The climactic sequence in Robin Hood comes when Robin gives a Winston Churchill-esque speech to the mine’s denizens, egged on by Marian, who has figured out his identity.  They agree to rise up and throw off the Sheriff’s yoke, with Will and Marian playing a part.  As if everything the movie had shown thus far were not enough, the ensuing melee features guards with riot shields, and angry citizens throwing Molotov cocktails.  In the midst of the brouhaha (emphasis on the “haha”), Marian decides that she is still in love with Robin and they kiss, an exchange witnessed by the jilted Will.  After the Sheriff falls to John’s quest for revenge, the Cardinal decides to appoint Will the new Sheriff, thus furthering his political career, because Cardinal’s can appoint Sheriffs for some reason.  And I guess Robin and Marian head into the woods?  By the way, not once is the word “Sherwood” uttered in this film.
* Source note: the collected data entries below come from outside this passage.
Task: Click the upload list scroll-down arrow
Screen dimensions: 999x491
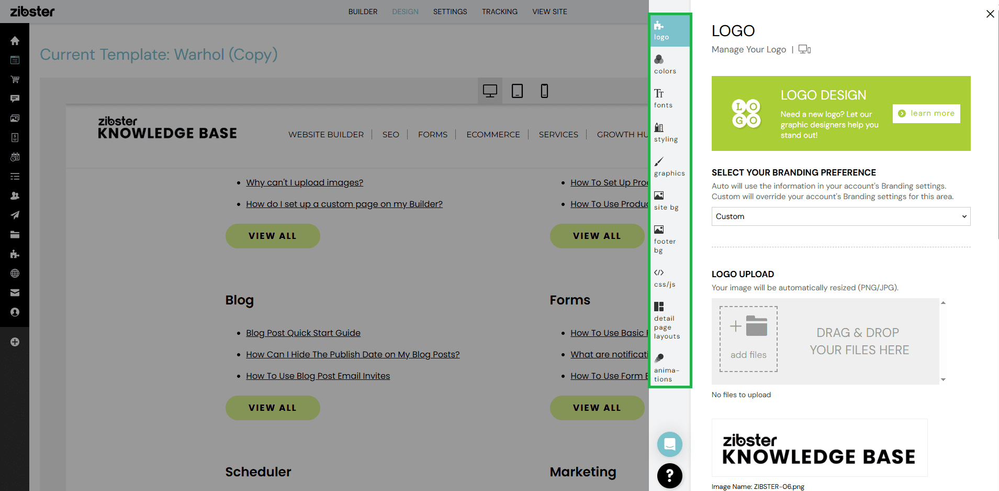Action: [943, 379]
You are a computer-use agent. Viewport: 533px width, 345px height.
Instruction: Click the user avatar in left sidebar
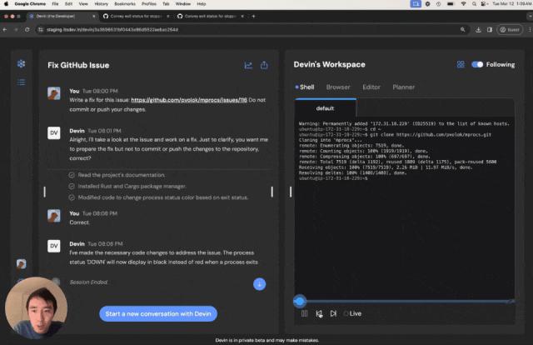pos(21,263)
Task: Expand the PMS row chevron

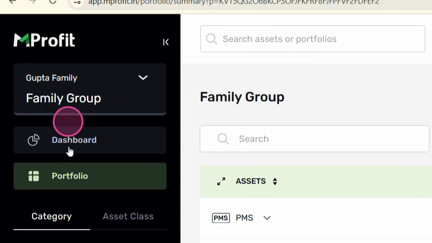Action: 267,218
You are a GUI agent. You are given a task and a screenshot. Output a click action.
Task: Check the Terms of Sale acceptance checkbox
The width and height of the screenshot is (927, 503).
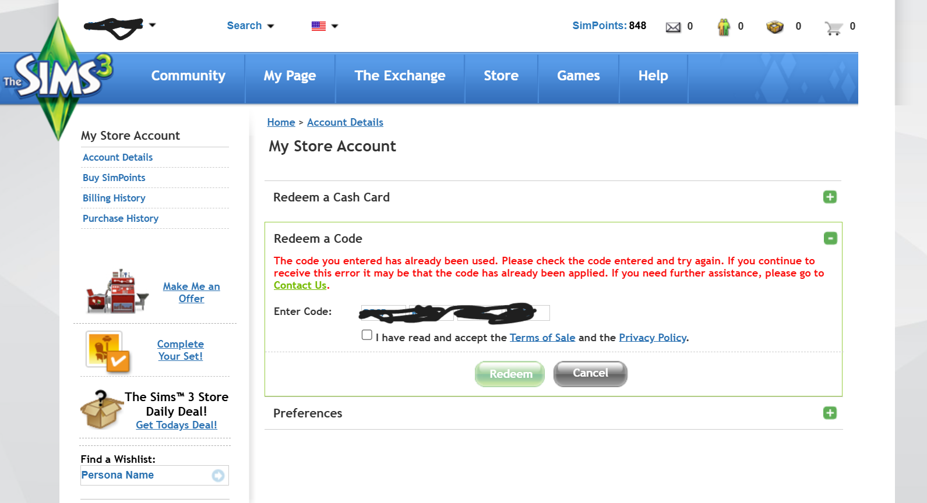[366, 335]
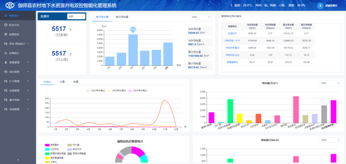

The laughing in this version of Robin Hood is turned into groans of disgust whenever it brings up the Catholic Church. Its representatives, mainly in the form of the Cardinal, say such abhorrent things like how the Church does not want its adherents to have hope, but they should rather have backs and heads bowed in submission.  The Catholic Church was founded on hope, hope in the rewards of eternal life in Heaven!  Otherwise, what are we doing every Sunday?  There is also the stupid moment where Friar Tuck (Tim Minchin) is “defrocked” by having his Rosary cut from off his neck.  There is so much wrong with that in terms of the process, never mind the bigger issue of the reasons why it happened (for aiding the Hood) and smaller ones like the Rosary being worn like a necklace.  It is not jewelry!  Yet, the worst moment comes when the Cardinal says that fear is the Church’s greatest weapon, and it is why it invented Hell.  I understand this is just a movie.  At the same time, that statement is insulting.  Hell existed long before the Catholic Church, and there is no fear in God, at least not how they think it.  I pray for the makers of this movie.

The only reason to watch this installment of Robin Hood is to see how truly bad it is.  If that is not your idea of a good time, which is perfectly understandable, then by all means avoid.  The universe, myself, and perhaps God, will thank you for doing so.